## TEXT TO READ
_ _ _ _
Efforts to contain Málaga wildfire show some progress for first time in five days
Around 3,000 people have been forced from their homes since the blaze broke out in Sierra Bermeja on Wednesday. The military have been called in to help put out the flames
Spanish authorities on Monday said some progress had been made toward containing a major wildfire that broke out in Sierra Bermeja, in Spain’s southern Málaga province, on Wednesday of last week. The flames have already razed at least 7,400 hectares of forest land, forced the evacuation of 3,000 people and claimed one life.
“Last night was the first time that our work yielded results,” said Juan Sánchez, director of Infoca, Andalusia’s fire prevention and extinction plan. “We are starting to see the light at the end of the tunnel.”
A Superpuma helicopter crashed due to low visibility on Monday but its 19 crew members were unharmed, said a source in the Andalusian government. Around a thousand firefighters and 51 aircraft are now battling a blaze whose perimeter doubled in length to 85 kilometers on Sunday alone.
_ _ _ _
(Rows on where the targets appear)
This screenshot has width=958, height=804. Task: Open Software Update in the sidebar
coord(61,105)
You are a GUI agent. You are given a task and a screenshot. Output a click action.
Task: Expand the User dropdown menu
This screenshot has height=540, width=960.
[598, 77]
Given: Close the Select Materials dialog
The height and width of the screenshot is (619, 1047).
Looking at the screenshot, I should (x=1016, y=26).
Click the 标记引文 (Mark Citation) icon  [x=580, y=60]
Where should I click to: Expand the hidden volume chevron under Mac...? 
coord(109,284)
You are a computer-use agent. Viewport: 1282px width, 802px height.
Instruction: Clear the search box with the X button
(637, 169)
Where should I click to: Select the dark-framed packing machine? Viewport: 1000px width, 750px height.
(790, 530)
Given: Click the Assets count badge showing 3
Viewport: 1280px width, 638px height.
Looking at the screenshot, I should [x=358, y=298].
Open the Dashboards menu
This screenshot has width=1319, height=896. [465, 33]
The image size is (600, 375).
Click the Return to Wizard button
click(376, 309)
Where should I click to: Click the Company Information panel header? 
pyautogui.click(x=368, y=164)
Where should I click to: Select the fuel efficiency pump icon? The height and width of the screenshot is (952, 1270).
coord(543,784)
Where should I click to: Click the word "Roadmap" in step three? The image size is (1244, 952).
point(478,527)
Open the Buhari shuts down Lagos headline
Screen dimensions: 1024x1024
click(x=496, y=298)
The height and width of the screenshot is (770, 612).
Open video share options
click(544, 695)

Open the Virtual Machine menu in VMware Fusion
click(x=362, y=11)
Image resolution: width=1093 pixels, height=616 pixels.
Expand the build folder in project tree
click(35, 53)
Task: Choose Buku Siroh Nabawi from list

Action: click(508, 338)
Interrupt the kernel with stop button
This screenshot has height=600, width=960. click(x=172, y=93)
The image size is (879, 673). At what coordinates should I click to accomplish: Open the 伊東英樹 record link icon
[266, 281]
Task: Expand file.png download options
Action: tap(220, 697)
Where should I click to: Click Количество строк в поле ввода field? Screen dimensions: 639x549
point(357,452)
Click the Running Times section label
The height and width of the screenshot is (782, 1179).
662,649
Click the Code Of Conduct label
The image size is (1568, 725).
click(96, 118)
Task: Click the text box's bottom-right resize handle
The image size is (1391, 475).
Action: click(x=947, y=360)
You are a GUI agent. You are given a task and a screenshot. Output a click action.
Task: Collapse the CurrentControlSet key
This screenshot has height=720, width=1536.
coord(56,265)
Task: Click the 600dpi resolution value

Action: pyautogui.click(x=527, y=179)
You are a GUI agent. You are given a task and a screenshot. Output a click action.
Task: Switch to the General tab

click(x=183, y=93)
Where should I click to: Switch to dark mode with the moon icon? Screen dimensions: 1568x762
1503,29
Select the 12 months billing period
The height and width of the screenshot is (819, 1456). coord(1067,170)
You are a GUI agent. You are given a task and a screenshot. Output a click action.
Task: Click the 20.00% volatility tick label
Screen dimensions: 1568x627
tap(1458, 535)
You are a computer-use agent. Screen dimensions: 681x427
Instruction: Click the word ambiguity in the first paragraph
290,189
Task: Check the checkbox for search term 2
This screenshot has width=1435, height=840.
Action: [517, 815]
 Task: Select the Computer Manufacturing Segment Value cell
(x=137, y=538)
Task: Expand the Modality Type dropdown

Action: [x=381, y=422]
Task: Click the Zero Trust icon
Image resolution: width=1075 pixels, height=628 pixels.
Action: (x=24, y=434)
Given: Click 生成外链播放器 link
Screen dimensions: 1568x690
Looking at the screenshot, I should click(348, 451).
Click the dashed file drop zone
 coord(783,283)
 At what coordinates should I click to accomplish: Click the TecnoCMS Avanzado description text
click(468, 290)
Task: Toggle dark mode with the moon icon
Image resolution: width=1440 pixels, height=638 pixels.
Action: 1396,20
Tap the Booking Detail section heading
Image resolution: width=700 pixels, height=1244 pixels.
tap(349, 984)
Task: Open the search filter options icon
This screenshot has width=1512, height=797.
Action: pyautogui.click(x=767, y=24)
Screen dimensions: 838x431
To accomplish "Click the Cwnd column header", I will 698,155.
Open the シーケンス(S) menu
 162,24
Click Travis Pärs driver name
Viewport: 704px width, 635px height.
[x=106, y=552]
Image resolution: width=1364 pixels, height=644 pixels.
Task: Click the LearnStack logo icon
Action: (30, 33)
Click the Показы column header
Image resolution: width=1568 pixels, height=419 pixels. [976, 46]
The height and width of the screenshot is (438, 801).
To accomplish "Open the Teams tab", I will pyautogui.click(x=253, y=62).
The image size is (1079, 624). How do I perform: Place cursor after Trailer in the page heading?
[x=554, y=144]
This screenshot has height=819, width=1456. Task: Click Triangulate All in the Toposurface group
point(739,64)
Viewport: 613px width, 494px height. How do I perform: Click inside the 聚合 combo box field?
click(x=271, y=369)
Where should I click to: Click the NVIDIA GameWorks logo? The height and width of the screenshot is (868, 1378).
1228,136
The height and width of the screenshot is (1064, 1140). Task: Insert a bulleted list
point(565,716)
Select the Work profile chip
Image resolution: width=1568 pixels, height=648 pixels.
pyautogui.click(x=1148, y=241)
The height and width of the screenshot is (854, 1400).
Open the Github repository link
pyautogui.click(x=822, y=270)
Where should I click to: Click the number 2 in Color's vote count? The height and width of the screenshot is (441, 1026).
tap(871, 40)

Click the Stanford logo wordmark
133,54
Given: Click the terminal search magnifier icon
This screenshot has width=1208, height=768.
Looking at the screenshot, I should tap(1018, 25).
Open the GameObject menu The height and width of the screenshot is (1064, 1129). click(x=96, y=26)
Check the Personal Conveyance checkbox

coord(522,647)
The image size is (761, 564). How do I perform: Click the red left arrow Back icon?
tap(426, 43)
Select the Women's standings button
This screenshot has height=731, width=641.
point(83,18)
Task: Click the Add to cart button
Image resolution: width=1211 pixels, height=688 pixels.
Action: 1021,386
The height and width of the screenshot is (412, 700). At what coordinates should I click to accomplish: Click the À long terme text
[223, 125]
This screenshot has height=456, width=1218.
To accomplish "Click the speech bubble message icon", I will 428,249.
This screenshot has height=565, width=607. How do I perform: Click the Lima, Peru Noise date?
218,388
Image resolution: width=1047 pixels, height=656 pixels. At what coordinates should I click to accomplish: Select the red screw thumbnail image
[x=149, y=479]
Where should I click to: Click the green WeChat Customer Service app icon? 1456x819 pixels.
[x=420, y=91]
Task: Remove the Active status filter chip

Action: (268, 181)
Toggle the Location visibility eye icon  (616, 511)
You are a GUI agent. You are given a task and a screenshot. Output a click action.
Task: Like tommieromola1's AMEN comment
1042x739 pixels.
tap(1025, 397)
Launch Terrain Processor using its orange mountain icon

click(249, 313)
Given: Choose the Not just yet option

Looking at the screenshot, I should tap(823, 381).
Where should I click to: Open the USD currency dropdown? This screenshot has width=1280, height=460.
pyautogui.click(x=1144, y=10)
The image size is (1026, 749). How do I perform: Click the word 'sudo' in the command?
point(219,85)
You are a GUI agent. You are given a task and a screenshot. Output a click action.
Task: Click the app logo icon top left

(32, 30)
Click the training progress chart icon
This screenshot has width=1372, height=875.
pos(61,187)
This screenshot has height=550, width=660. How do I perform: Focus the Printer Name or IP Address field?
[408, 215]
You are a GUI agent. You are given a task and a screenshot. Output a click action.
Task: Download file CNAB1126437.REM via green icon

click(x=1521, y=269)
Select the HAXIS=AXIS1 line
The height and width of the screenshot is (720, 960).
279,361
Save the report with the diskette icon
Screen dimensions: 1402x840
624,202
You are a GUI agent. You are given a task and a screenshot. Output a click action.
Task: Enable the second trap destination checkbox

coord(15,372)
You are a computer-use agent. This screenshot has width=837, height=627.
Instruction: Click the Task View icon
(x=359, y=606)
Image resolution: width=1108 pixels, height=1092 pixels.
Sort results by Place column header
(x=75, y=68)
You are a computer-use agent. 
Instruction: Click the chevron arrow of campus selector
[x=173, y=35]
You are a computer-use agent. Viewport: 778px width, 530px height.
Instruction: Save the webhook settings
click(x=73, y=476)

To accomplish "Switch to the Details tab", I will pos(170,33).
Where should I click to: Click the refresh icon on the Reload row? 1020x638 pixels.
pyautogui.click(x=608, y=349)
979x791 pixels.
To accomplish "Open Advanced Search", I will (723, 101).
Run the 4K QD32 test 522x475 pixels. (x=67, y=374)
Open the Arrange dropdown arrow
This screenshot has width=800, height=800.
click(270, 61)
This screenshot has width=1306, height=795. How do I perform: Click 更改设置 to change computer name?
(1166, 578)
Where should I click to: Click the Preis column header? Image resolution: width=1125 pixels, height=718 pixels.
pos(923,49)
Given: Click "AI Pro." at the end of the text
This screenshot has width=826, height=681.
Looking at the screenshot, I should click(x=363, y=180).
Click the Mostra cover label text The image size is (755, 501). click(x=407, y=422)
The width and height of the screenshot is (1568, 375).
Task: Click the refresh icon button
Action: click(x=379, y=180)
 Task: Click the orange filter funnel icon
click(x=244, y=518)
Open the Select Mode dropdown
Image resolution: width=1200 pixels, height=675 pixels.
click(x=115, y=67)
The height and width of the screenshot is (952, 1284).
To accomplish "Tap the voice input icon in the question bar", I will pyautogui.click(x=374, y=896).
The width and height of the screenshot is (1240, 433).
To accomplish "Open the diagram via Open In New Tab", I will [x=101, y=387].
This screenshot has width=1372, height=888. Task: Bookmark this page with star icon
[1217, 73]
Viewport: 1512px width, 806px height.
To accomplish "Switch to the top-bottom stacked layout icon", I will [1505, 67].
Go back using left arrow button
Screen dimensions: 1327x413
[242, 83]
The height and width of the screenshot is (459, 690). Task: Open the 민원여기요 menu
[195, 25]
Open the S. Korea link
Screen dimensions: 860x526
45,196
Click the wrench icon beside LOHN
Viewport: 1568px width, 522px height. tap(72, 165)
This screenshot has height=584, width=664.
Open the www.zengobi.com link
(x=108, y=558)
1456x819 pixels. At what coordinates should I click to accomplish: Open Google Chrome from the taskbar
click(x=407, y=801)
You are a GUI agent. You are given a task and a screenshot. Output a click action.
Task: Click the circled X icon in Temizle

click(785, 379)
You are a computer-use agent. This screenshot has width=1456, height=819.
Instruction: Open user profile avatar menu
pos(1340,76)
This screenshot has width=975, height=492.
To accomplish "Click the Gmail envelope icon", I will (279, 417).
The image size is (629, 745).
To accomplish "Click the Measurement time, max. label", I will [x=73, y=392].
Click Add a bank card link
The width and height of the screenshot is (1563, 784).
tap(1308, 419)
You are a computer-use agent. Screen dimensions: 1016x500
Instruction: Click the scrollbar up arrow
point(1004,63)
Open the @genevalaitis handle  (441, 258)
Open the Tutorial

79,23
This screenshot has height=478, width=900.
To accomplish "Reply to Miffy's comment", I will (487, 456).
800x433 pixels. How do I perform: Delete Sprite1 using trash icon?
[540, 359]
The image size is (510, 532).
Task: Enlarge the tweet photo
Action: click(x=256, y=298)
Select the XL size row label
_ _ _ _
## WHAT TO PRODUCE
Update the Málaga wildfire report between "A Superpuma helicopter" and "on Sunday alone.", inclusive, so that "strong winds" stands in place of "low visibility". The records have no connection to the text.

## COMPLETE OUTPUT
A Superpuma helicopter crashed due to strong winds on Monday but its 19 crew members were unharmed, said a source in the Andalusian government. Around a thousand firefighters and 51 aircraft are now battling a blaze whose perimeter doubled in length to 85 kilometers on Sunday alone.